The RFA, which was released by the Center for Medicare & Medicaid Innovation (CMMI), also drew applause also from America's Physician Groups (APG) President and CEO Don Crane, JD.

"This is yet another step by CMMI in affirming its commitment to ensuring that patients have access to the high-quality, accountable, and coordinated care physician groups have been providing for decades," Crane said.

"Risk-sharing arrangements properly incentivize physicians to provide high-value, high-quality healthcare to the patients and communities they serve," Crane added. "We look forward to continuing to work with CMMI to put more tools in the toolbox to help physicians who are moving from volume to value."

The agency reopened the submission window for those that didn't turn in a nonbinding letter of intent last August. The new deadline is December 10.

The application period will be open until February 25 for those that wish to take part in the implementation period, according to the agency. The application for those that wish to start in the first performance period will be available in spring 2020, the agency said.

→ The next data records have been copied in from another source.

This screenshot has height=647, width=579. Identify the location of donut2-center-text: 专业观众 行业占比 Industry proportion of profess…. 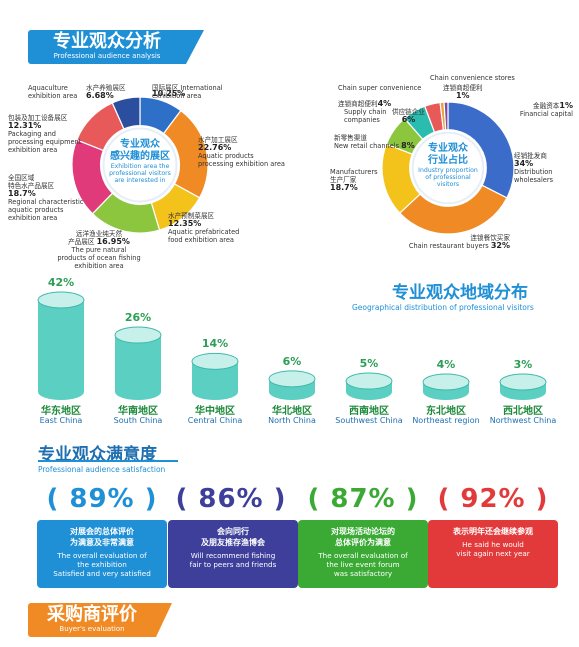
(448, 166).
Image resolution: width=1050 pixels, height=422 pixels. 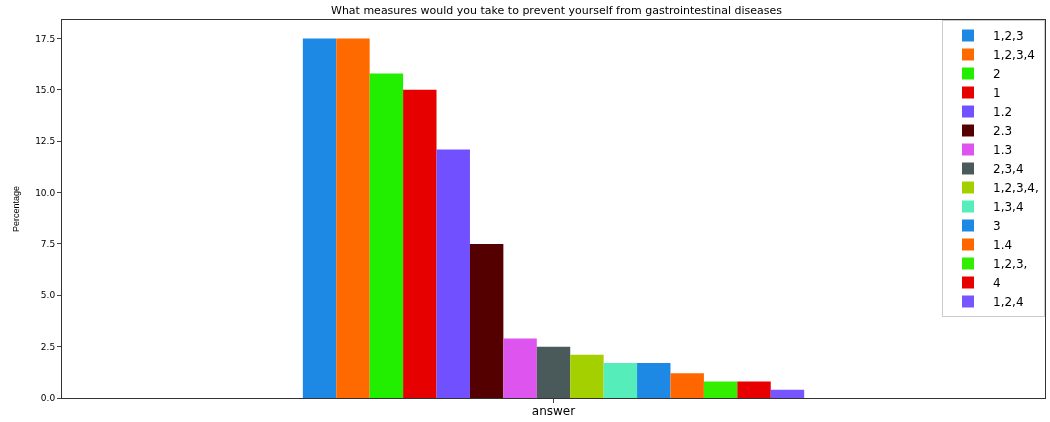 What do you see at coordinates (48, 296) in the screenshot?
I see `y-tick-label: 5.0` at bounding box center [48, 296].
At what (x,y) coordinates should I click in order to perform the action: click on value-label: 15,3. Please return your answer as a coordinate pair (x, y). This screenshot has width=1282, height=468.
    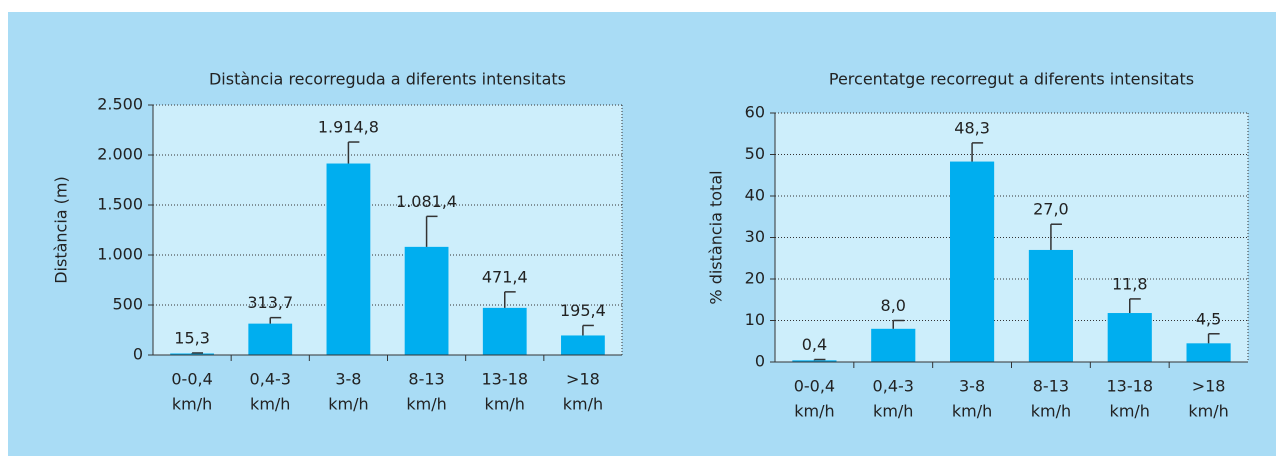
    Looking at the image, I should click on (192, 338).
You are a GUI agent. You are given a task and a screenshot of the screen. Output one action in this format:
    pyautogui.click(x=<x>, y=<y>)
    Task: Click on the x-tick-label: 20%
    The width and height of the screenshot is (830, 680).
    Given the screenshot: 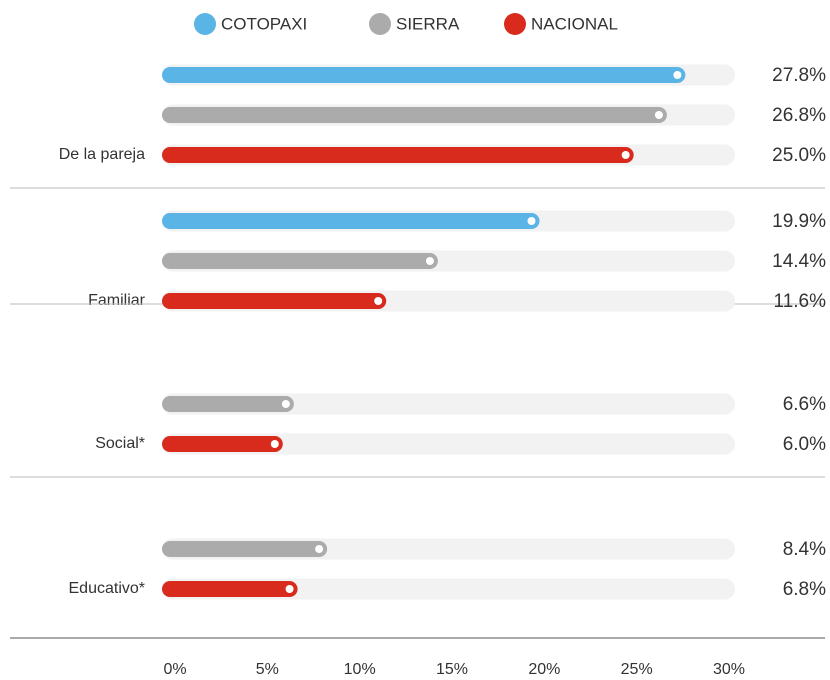 What is the action you would take?
    pyautogui.click(x=544, y=670)
    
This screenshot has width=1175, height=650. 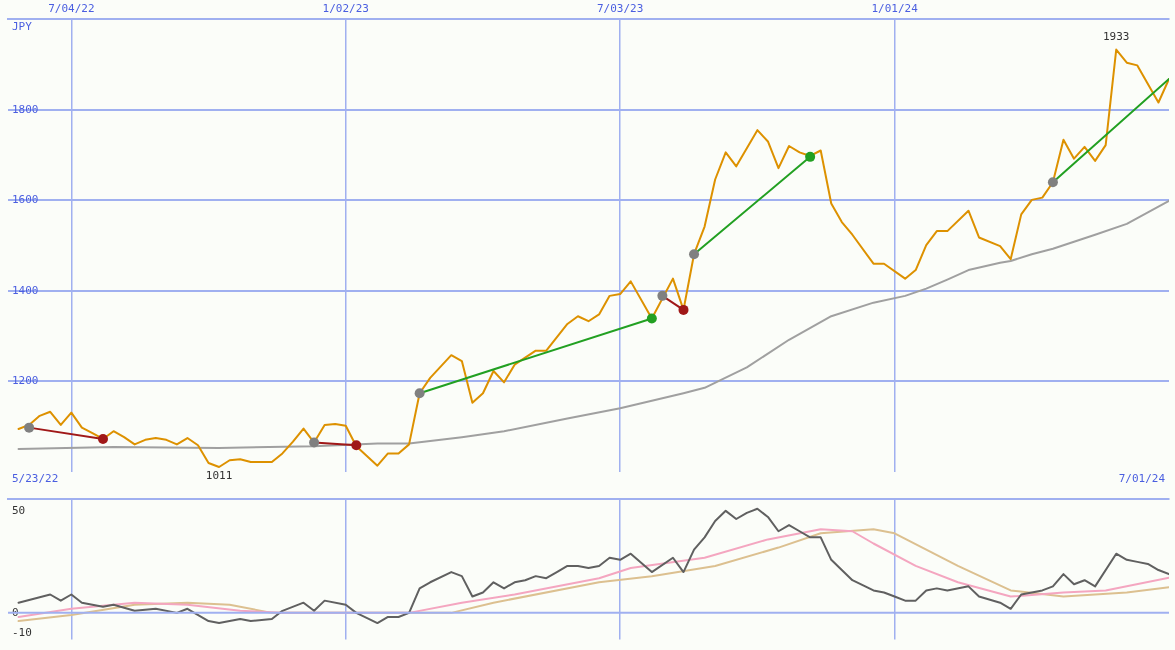 What do you see at coordinates (19, 510) in the screenshot?
I see `y-tick-label: 50` at bounding box center [19, 510].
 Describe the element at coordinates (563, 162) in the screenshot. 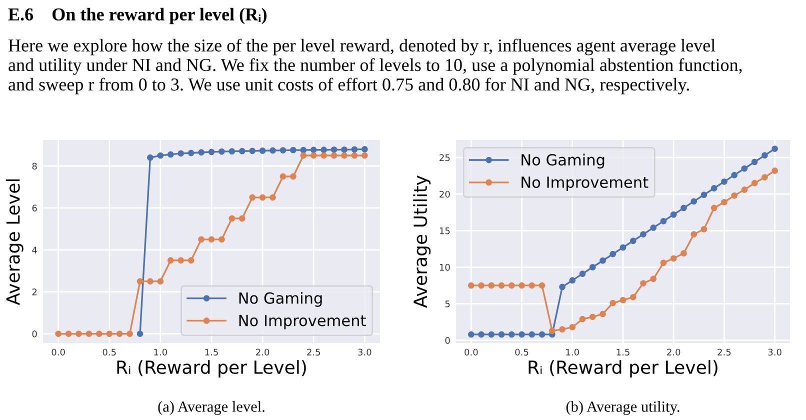

I see `legend-label: No Gaming` at that location.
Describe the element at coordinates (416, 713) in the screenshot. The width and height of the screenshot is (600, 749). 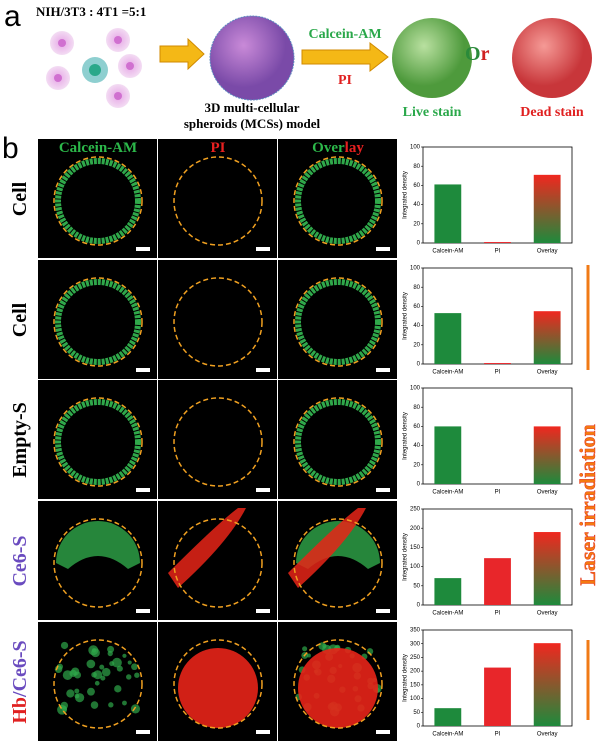
I see `y-tick-label: 50` at that location.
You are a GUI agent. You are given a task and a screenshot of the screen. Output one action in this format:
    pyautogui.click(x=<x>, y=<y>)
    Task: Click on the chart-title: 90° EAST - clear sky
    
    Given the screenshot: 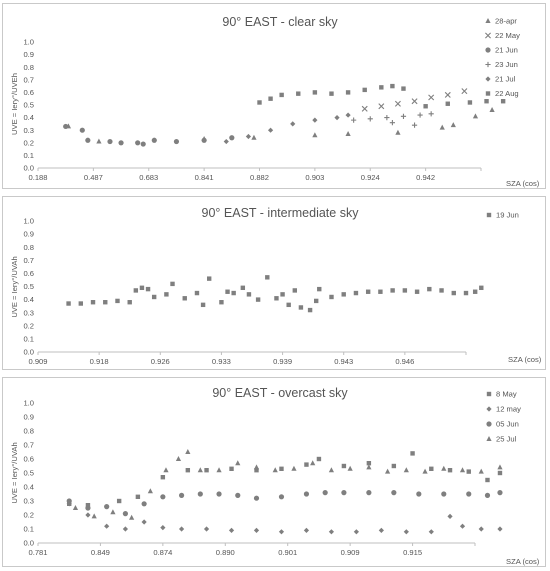 What is the action you would take?
    pyautogui.click(x=280, y=22)
    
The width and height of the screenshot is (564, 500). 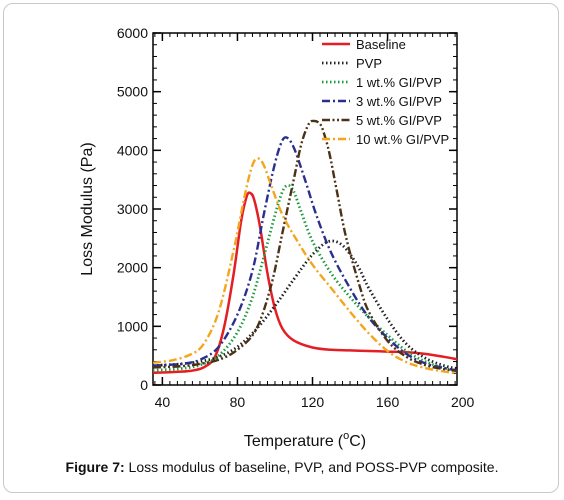 I want to click on x-tick-label: 160, so click(x=388, y=402).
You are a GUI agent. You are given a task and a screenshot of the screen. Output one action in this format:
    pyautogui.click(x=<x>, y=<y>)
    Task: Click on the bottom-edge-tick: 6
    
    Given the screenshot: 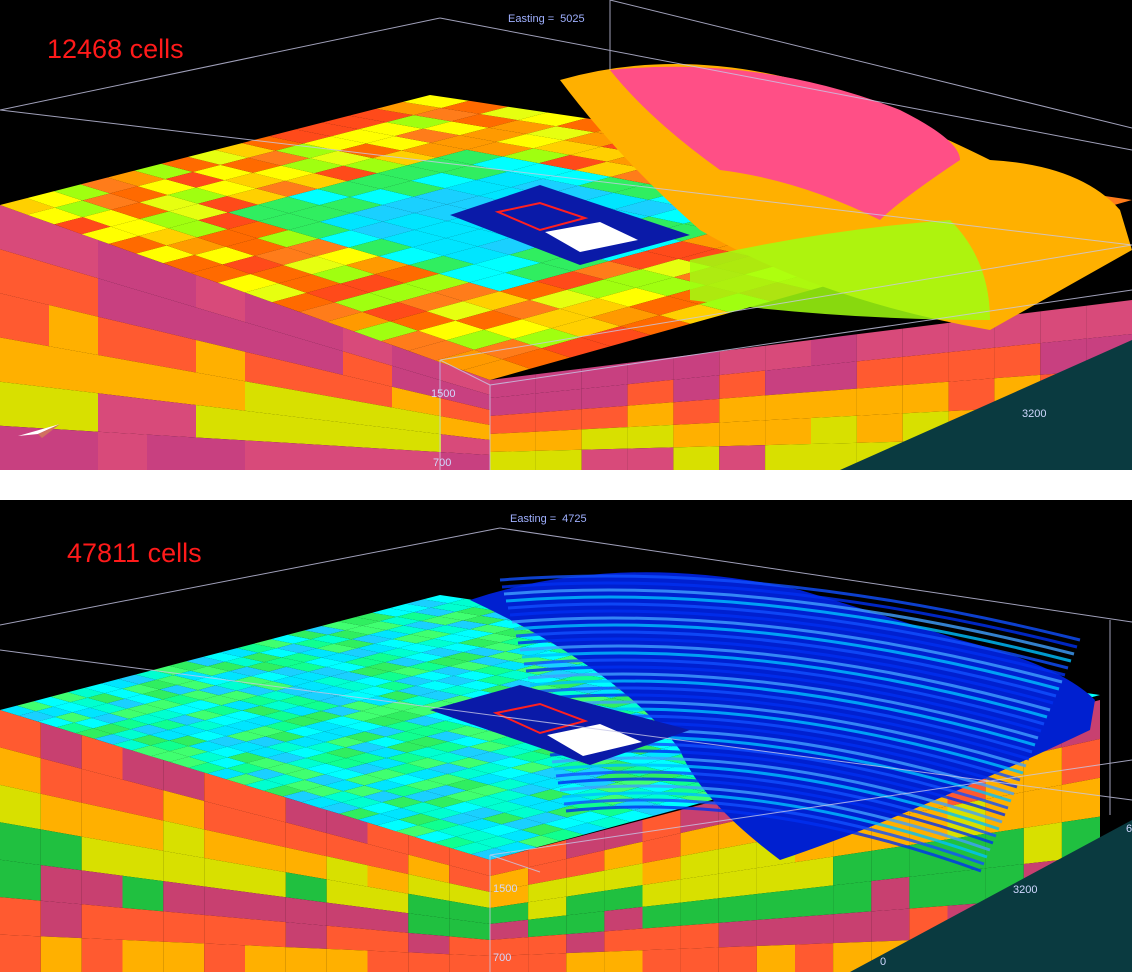 What is the action you would take?
    pyautogui.click(x=1129, y=829)
    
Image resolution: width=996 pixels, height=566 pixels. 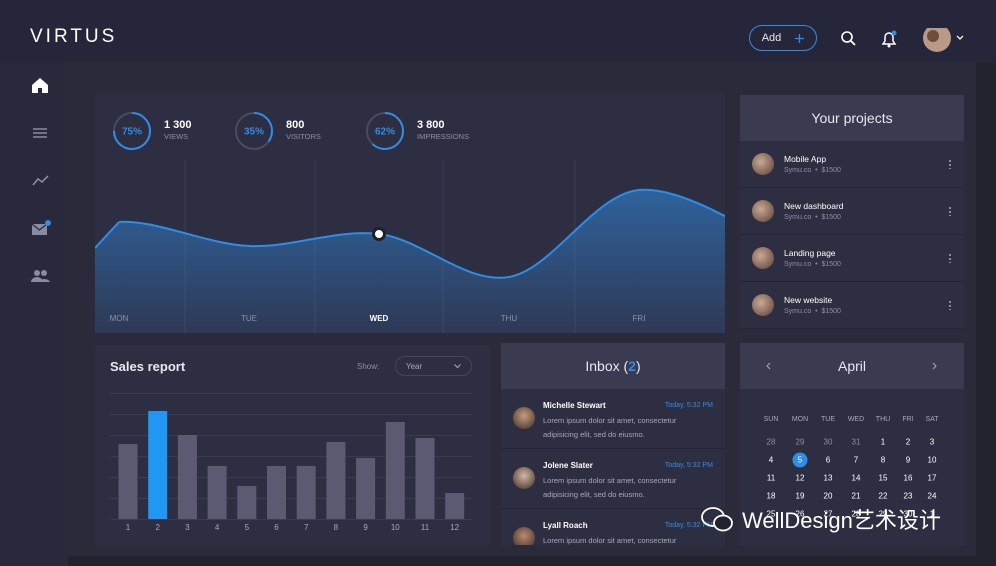 What do you see at coordinates (40, 86) in the screenshot?
I see `home-icon` at bounding box center [40, 86].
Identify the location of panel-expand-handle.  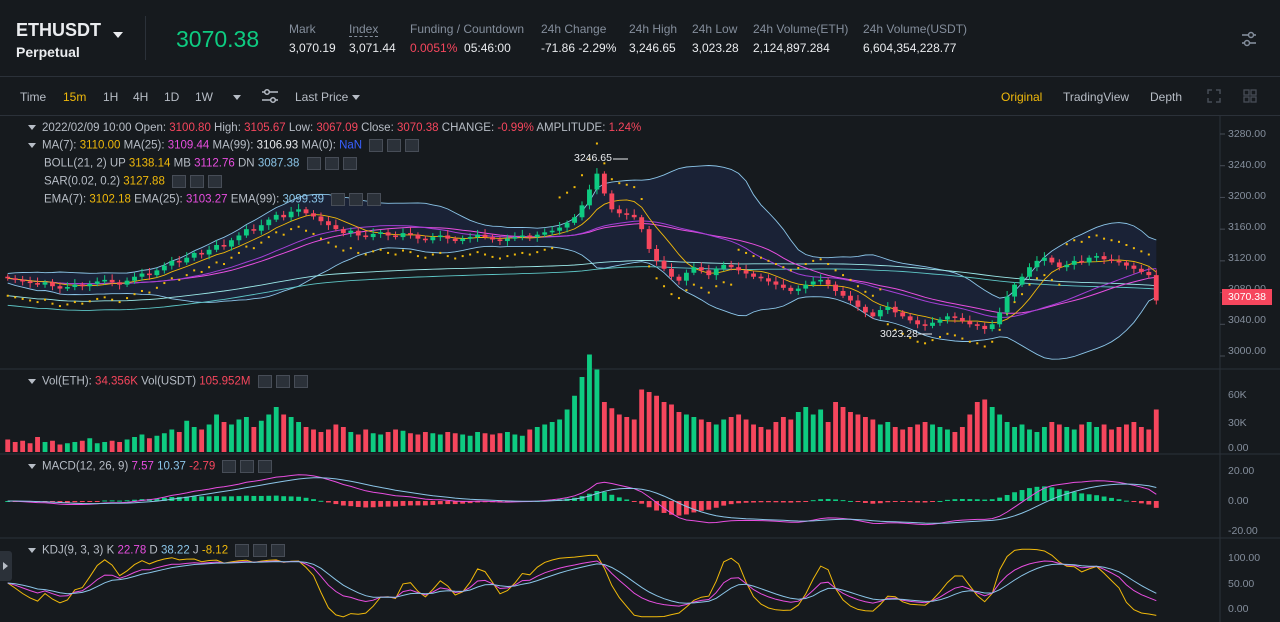
(6, 566).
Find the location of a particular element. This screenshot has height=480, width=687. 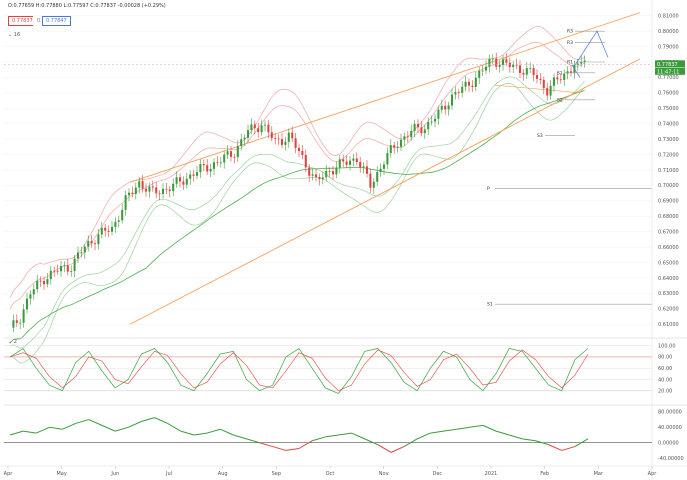

indicator-label: ⌄ 16 is located at coordinates (14, 35).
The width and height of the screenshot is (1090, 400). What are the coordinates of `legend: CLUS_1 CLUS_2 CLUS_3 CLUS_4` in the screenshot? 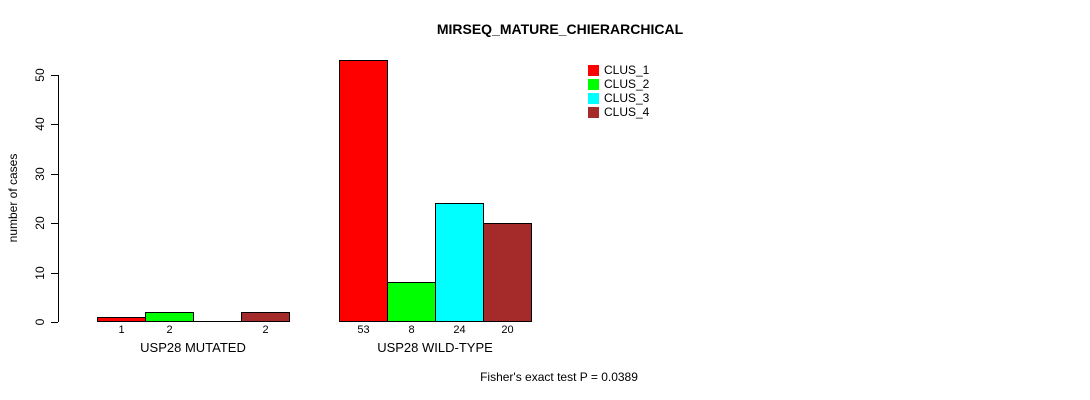 It's located at (619, 92).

The announcement comes a month after CMS released a separate RFA for both of the Primary Care First (PCF) model options, which are now also set to begin in 2021.

This experimental payment model and CMMI itself are authorized by Section 1115A of the Social Security Act, as added by section 3021 of the Affordable Care Act—which the Trump administration is currently urging a federal appellate court to invalidate.

If the administration is successful in its efforts to topple the ACA through litigation, it would undercut this and other parts of the administration's own healthcare policymaking agenda. (A spokesperson for CMS told HealthLeaders last spring that the agency would continue to champion value-based transformation efforts "in the context of any health reform effort.")

Related: Medicare Just Invited More Competitors Into Value-Based Primary Care

Related: Providers Applaud CMS Primary Care Initiative

Related: Invalidating ACA Would Undercut Parts of Trump's Own Health Policy Agenda

“We look forward to working with our members to implement this model, which could offer providers an offramp from the fee-for-service treadmill.”

Steven Porter is an associate content manager and Strategy editor for HealthLeaders, a Simplify Compliance brand.


KEY TAKEAWAYS

The new details pertain to Professional and Global options, but not to the Georgraphic option.

The entire effort and the Innovation Center that hatched it are authorized by the ACA, which the administration is trying to topple.